ERISA gives all of the advantage to the employer who in most cases hires an insurer to operate its ERISA plan. Although the employer is a highly interested party, ERISA gives the employer the right to make the “yes or no” decision on a claim. And once that decision is made it stands as the law in the matter until it is overturned.
Fortunately, courts have just begun to take closer look at the insurers’ system for providing medical evidence in ERISA cases. Many insurance companies have tried to appear to obtain independent medical opinions by retaining so-called independent medical services to examine and render medical evidence in ERISA matters.
The problem with this system is that it turns out that these so-called “independents” make most if not all of their fees from the same insurers.

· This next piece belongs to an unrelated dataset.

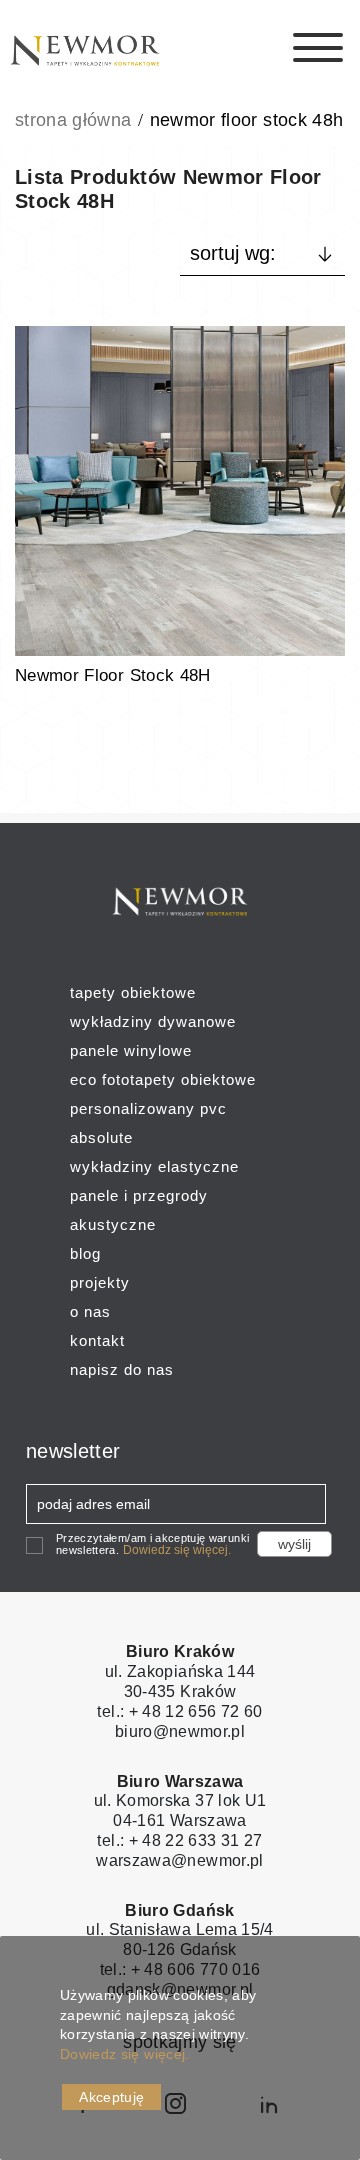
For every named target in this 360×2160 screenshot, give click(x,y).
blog (85, 1253)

How can they be considered “independent”?
Putting a fake third party entity in the mix is just an attempt to obscure the fact that the examining physician is actually working for the insurer.
This system may be good for insurance companies and those doctors who want to make easy money in examining claimants.

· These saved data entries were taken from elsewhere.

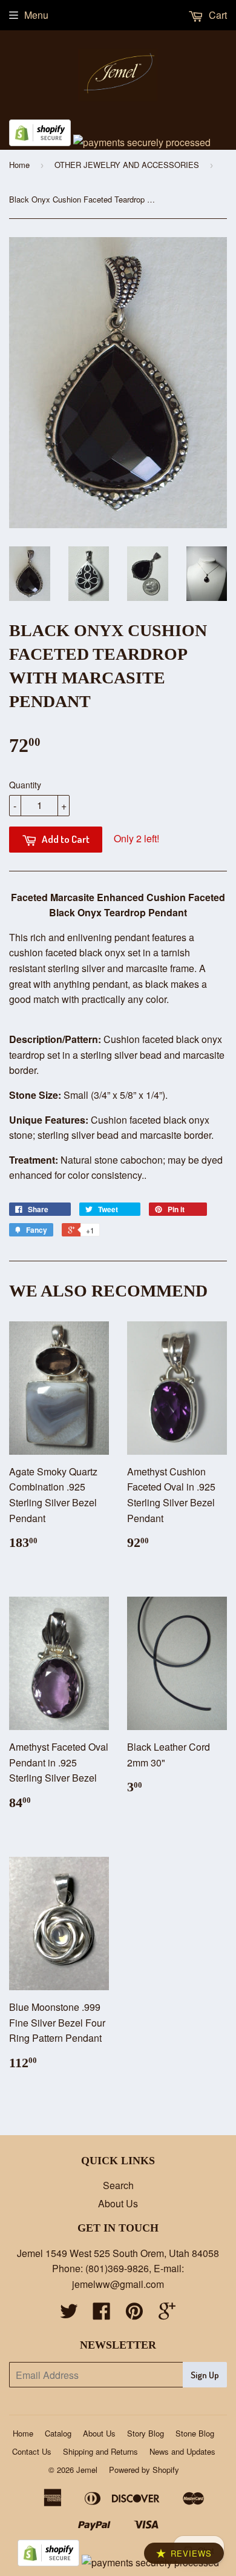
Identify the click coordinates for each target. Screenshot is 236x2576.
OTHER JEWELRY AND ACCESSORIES (126, 164)
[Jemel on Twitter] (69, 2314)
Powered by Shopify (144, 2469)
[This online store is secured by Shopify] (40, 142)
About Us (118, 2203)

But, it’s bad for fairness and truth.
ERISA Insurers Love Frustration
You don’t have to be overly smart to understand why ERISA insurance companies do things in the most frustrating way imaginable.Frustration is the primary tool of the insurance companies. If they can get a claimant thinking he or she is battling an impenetrable wall of bureaucracy, they are more than halfway home to getting the claimant to give up the claim. And that’s where a good part of the money insurance companies make can be found. Insurers have a wide variety of arrows in their frustration quivers: They deny even the most obviously valid claims. They “lose” claimant paperwork. They hire doctors who believe it is more important to keep their relationship with insurers than it is to “do no harm” when it comes to claimants. They deny, deny, deny because they know that denying claims is and insurance company’s best friend. It doesn’t take a superior intellect to know that a certain percentage of people don’t have the stomach or personality to fight with others. So, if the insurance company denies a claim it knows that a certain number of claimants will just fold up their tents and give up. Such conduct results in immediate cash in the insurer’s pocket. And, after 35 years of fighting with insurance companies, we know that such an outcome is the primary goal of most insurers. Whether you are a claimant or an attorney pursuing an ERISA claim, the one thing you have to have is “stick-to-it-iveness”. Without it you fall prey to frustration. Once you lose your cool, the insurance company has you right where it wants you. To be able to fight insurers, you should be familiar with their tactics and know what to expect. No move by them should surprise. They will do whatever it takes to try to discourage the lawyer or the client from continuing the claim. They will use the sometimes complex rules and law of ERISA to delay claim progress. They know that most of us have limits that prevent clear thinking about a problem. While many people become angry because of such conduct and vow to keep going, that very anger is also the insurer’s friend because many times anger prevents clear thinking and clear thinking is required in pursuing an ERISA claim. Keeping an eye on the ball is difficult when you are steaming. Stay cool and smart. Don’t be distracted by insurance company tactics. Pursue what is necessary to prove the elements of your ERISA claim. Frustrate the insurer for a change.